Nobody should have to do that.
To others who are feeling pressured by someone to share more than you’d like – just share what you’re comfortable with and if someone keeps pressuring you for more difficult details, you don’t have to give in to that pressure. The person probably is going to use those details to continue dismissing your effortful words with effortless words of their own.
It’s not a fair dialogue. Either they’ll listen or they won’t. It’s not our job to make it easier for them to listen – especially not past the point where it can compromise our own safety and privacy and/or that of our own children.
*I have been informed that some folks would rather read my twitter rant here than on twitter so here it is in text:
Since this topic (of functioning labels) has come up yet again, I was about to write this post, but discovered that I already had (yay!) –
“If I’ve left my house, I am going to present as though ‘high functioning.’ You will not see me on my bad days. You will not know about the worst times. You have no way of knowing how much I struggle on even those allegedly ‘high functioning’ days. How much it takes out of me…”
And, for fucks’ sake, how someone presents online doesn’t tell anyone anything about their actual life.
Sure we tend to not violate our own privacy (or that of our children) the way “autism warrior moms” do by giving every embarrassing detail often using real names, but that’s bc we value privacy & consent, not bc we (and our children) don’t struggle.
There are repercussions for Autistic people when we show our struggles. We are punished in various cruel ways when we don’t try and hide what are seen as our “failings” in real life. So, naturally, many of us are wary of not hiding.
This is not to even mention that many of us struggle to find words to describe the difficult experiences in the first place, especially if we’re newly figuring out what being Autistic means – the underlying everything of it all in my life.
So we’re somehow supposed to justify our Autisticness and prop it up with witty “autism mom”-like anecdotes that both violate our privacy AND take an immense amount of energy to access, then turn into coherent words that others can understand? Fuck that!

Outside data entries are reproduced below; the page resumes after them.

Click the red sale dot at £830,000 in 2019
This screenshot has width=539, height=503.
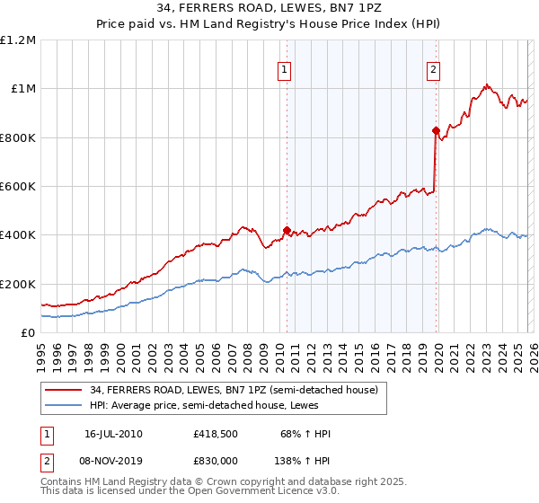point(436,130)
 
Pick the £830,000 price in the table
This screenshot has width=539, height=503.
point(215,460)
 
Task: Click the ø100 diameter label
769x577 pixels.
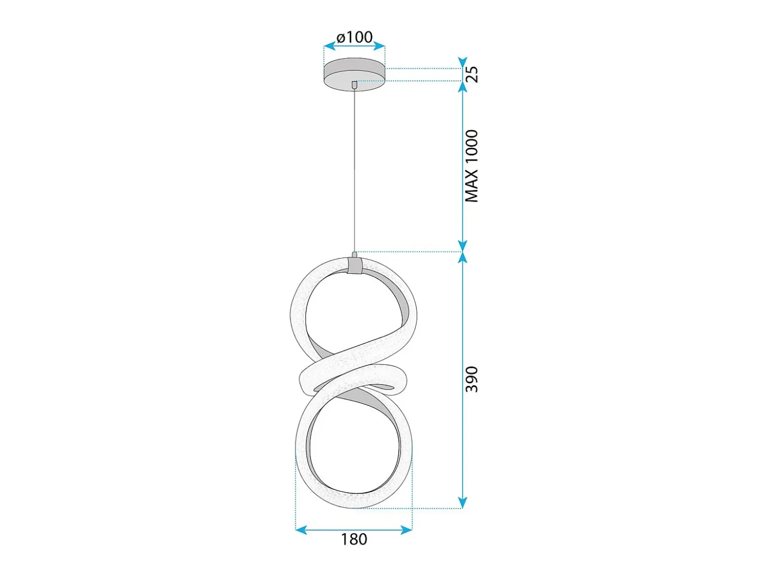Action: [354, 37]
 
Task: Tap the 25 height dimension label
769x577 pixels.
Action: [472, 74]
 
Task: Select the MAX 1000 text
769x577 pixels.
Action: [471, 166]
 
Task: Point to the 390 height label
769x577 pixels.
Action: [472, 380]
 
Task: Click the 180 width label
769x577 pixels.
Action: [354, 539]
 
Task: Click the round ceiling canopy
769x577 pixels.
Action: [354, 74]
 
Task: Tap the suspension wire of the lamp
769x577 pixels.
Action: [354, 170]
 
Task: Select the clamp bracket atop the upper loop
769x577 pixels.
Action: [355, 266]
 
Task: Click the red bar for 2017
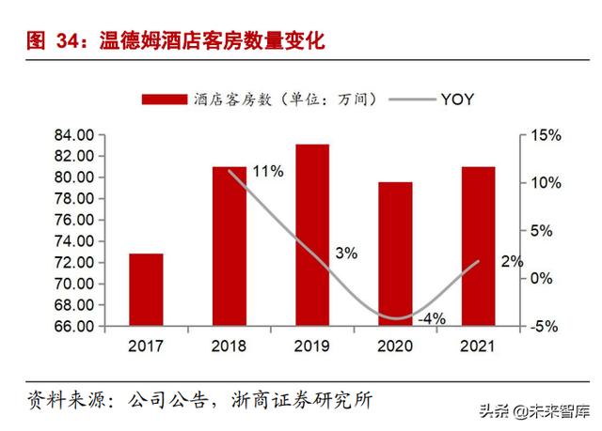[146, 290]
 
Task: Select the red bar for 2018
[229, 247]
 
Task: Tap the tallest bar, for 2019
[311, 236]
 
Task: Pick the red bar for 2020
[395, 254]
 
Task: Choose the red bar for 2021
[478, 247]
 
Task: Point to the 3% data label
[345, 253]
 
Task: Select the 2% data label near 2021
[512, 262]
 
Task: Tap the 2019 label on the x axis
[311, 346]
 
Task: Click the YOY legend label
[457, 99]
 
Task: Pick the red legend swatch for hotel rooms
[165, 99]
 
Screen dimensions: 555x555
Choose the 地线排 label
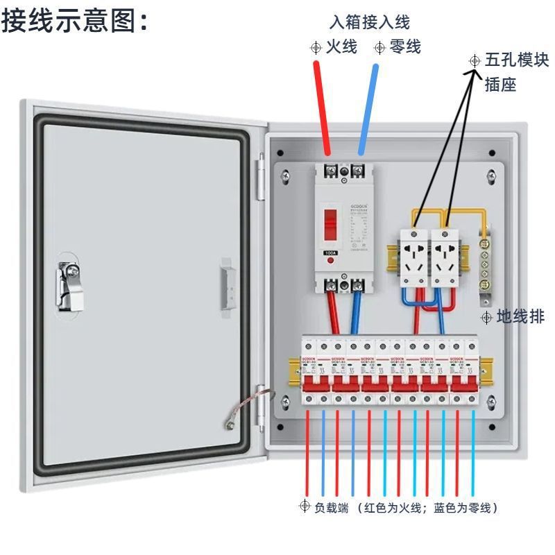pyautogui.click(x=521, y=318)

The goal, after all, is to dismiss the things we say that they don’t want to hear. Either we’re too Autistic or not enough Autistic or or or…. I’ve seen it time and time again. It’s not worth the energy and violation of privacy to just be dismissed yet again in the end.
And I’m certain that some folks are wondering, “Aria, how can you know other people’s intentions? Maybe they truly want to know what your life has been like!” Well, if that’s the case they can read my blog, now can’t they? I’ve been dismissed (and blocked) for suggesting that before too 😂
Also, the people who listen don’t really ever ask me to “prove” my Autisticness. So there’s a very clear pattern going both ways.
The people who are open to what we say interact completely differently than those who demand “proof” that we aren’t all brilliant and fully independent (as if anyone would give an adult autism diagnosis to someone who didn’t struggle significantly – it’s in the criteria, FFS).
Beyond that, many Autistic adults are unable to get official diagnoses and they are just as legitimately Autistic as those of us who were privileged enough to manage the process (financially, emotionally, etc) and/or who present more stereotypically.